Bud Light Will Spend ‘Heavily’ on Marketing to Cover Up Recent ‘Trans’ Scandal

'Wholesalers have long felt that Anheuser-Busch was too focused on innovation and not enough on their bread-and-butter brands...'

(Dmytro “Henry” AleksandrovHeadline USA) Bud Light plans to spend a lot of money on a major marketing campaign, hoping that it will save the company after its sales tanked in response to a partnership with a so-called “transgender” influencer Dylan Mulvaney.

According to the Post Millennial, Benj Steinman, editor of Beer Marketer’s Insights, said that on Monday Anheuser-Busch executives told U.S. beer distributors at a closed-door meeting in Washington, D.C., that they will “spend heavily on the brand after spending fell off a cliff last year.”

He also added that the new marketing blitz will begin this week, as an attempt of a beer giant to reverse the damage from the ill-advised Mulvaney campaign which tanked Bud Light sales by 17% the week ending Apr. 15.

On Wednesday, Steinman wrote in a report to clients that Anheuser-Busch “did promise to spend lotsa dough on Bud Light [marketing] this spring and summer, starting with a big push this week for the NFL draft.”

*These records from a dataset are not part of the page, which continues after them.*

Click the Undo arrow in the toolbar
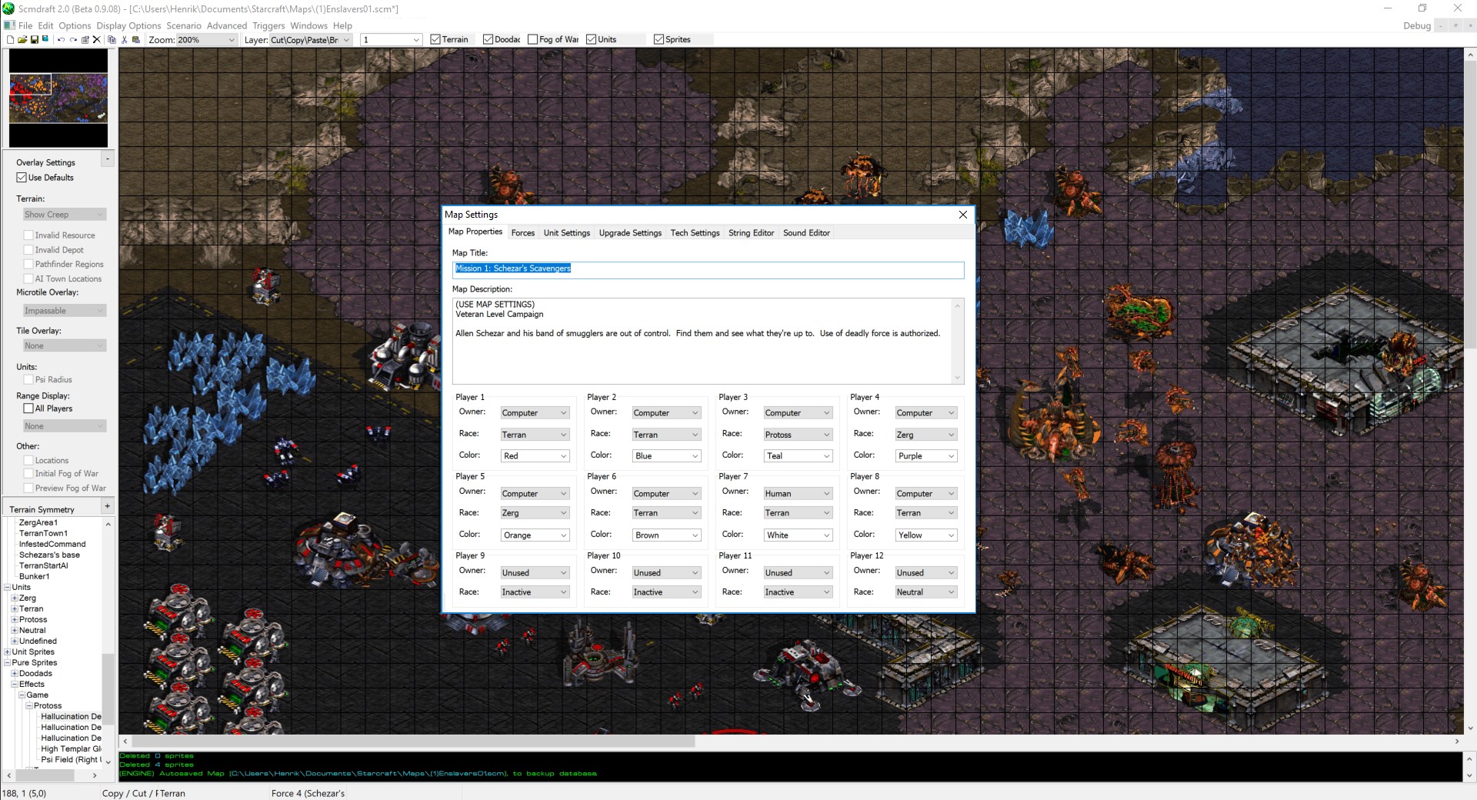 pos(62,40)

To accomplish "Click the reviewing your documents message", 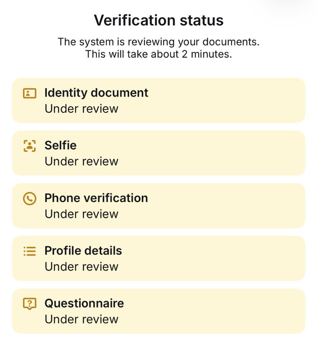I will pyautogui.click(x=159, y=48).
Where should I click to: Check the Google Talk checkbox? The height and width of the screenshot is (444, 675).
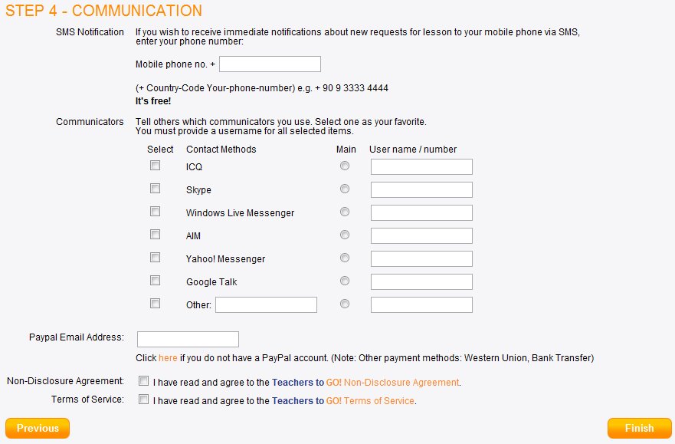click(155, 281)
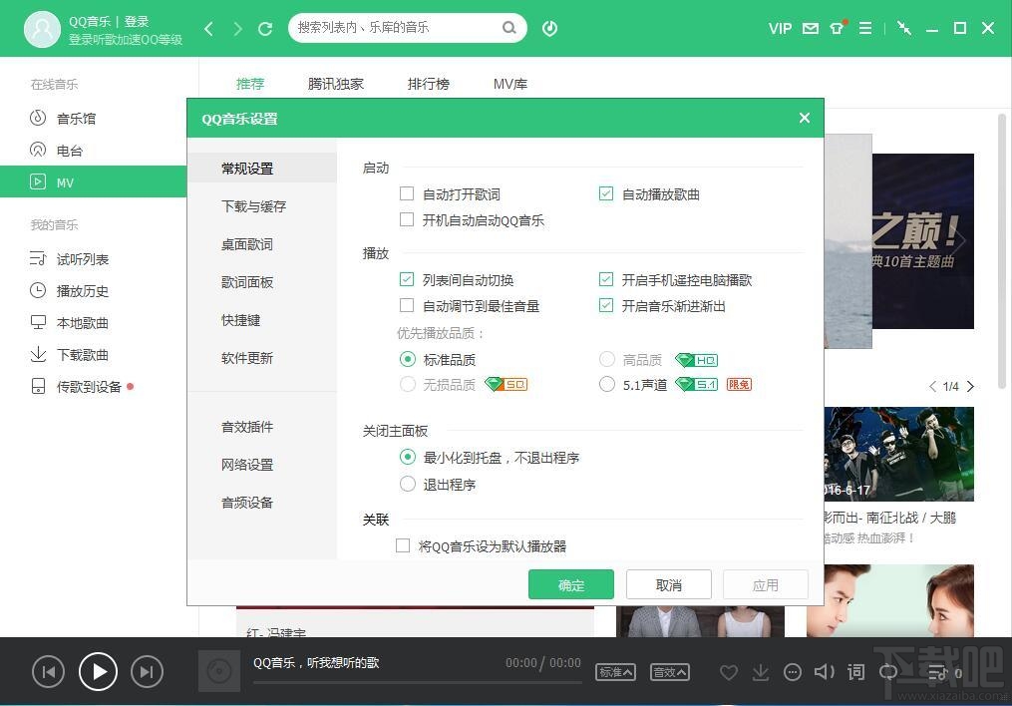Adjust the volume speaker control

tap(824, 672)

A Northeast-based distributor also said that, in a series of private Zoom meetings, Bud Light pledged to US beer distributors that this month, “…there will be an improved screening process before any marketing hits the public,” and that “executives will have to go through a more rigorous screening process.”

Steinman added that the meeting “wasn’t that productive and the distributors were hoping for more concrete plans” on how to stop the backlash against Bud Light because they “want to put this behind them.”

A lot of Anheuser-Busch’s 400 distributors left the meeting frustrated. According to a report from the industry newsletter Beer Business Daily, the reason why that happened was because Anheuser-Busch never apologized for “what they’ve gone through and the lost business they’ve had to deal with.”

“Wholesalers have long felt that Anheuser-Busch was too focused on innovation and not enough on their bread-and-butter brands,” Steinmann said.